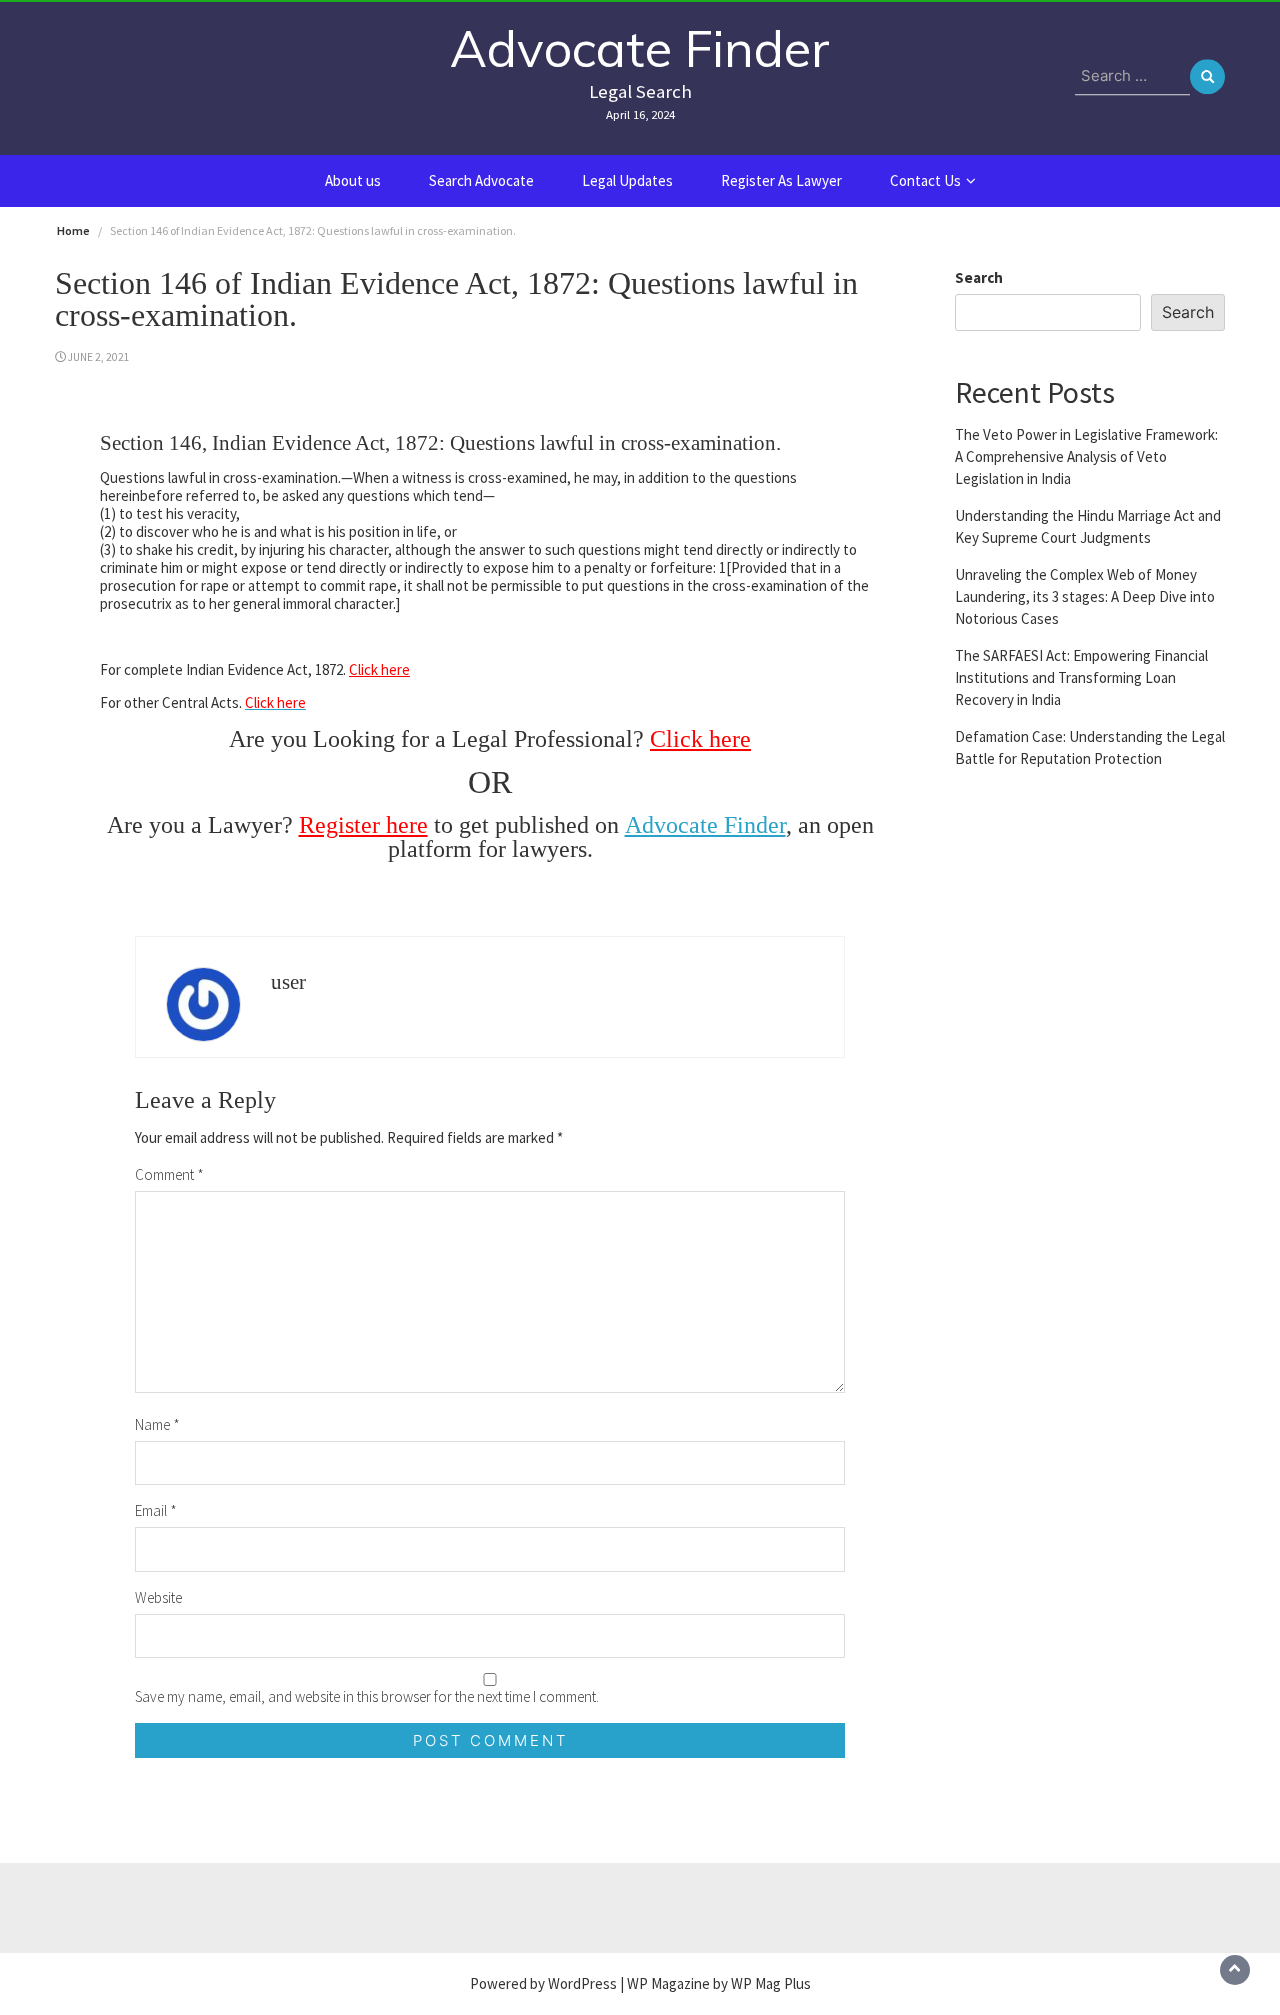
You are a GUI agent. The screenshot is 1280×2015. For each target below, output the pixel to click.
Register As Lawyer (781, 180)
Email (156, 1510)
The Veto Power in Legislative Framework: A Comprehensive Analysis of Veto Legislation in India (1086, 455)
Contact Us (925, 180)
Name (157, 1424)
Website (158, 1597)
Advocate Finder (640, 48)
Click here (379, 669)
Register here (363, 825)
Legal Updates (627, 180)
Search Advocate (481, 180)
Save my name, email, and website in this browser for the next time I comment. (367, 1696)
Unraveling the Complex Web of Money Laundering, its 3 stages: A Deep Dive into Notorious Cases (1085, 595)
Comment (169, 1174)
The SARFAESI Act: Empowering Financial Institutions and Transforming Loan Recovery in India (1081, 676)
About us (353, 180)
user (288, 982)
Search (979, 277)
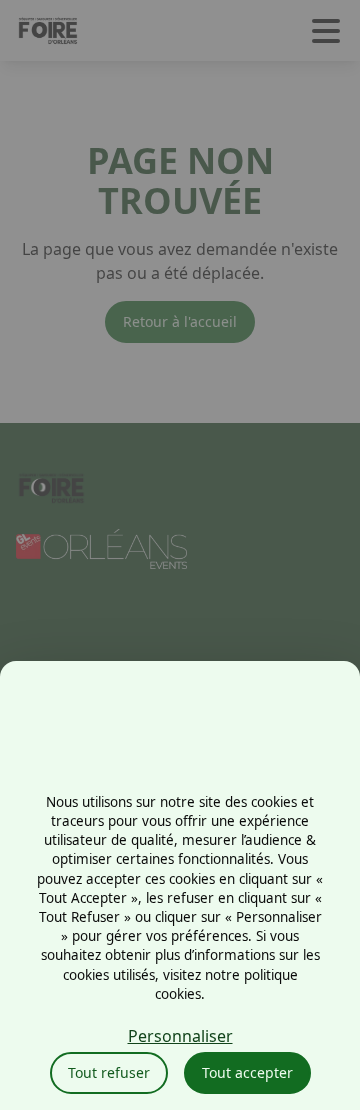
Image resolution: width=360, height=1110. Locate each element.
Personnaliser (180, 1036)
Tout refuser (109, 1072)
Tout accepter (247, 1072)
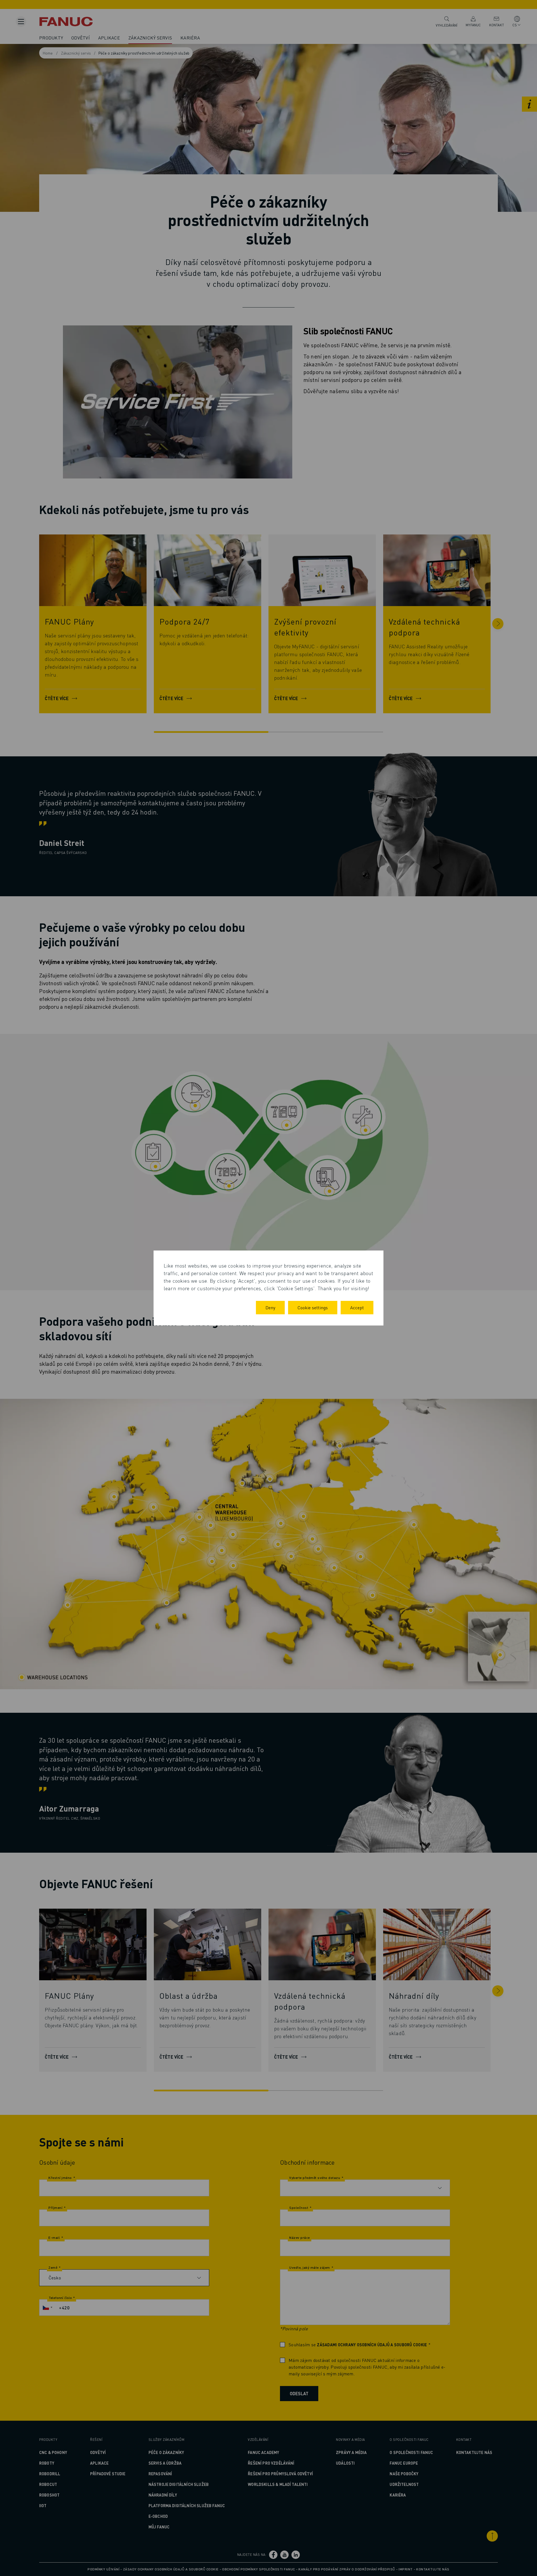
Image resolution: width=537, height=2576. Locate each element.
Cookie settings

============================================================

» Work instruction: In the answer, retype exactly and only the lines from the one holding "Advocate Finder (640, 48)" through the end of the listing, keeping both ends and dropping every picture.

» Solution to this task:
Advocate Finder (640, 48)
Click here (379, 669)
Register here (363, 825)
Legal Updates (627, 180)
Search Advocate (481, 180)
Save my name, email, and website in this browser for the next time I comment. (367, 1696)
Unraveling the Complex Web of Money Laundering, its 3 stages: A Deep Dive into Notorious Cases (1085, 595)
Comment (169, 1174)
The SARFAESI Act: Empowering Financial Institutions and Transforming Loan Recovery in India (1081, 676)
About us (353, 180)
user (288, 982)
Search (979, 277)
Image resolution: width=360, height=1110. Locate each element.
Personnaliser (180, 1036)
Tout refuser (109, 1072)
Tout accepter (247, 1072)
Image resolution: width=537, height=2576. Locate each element.
Cookie settings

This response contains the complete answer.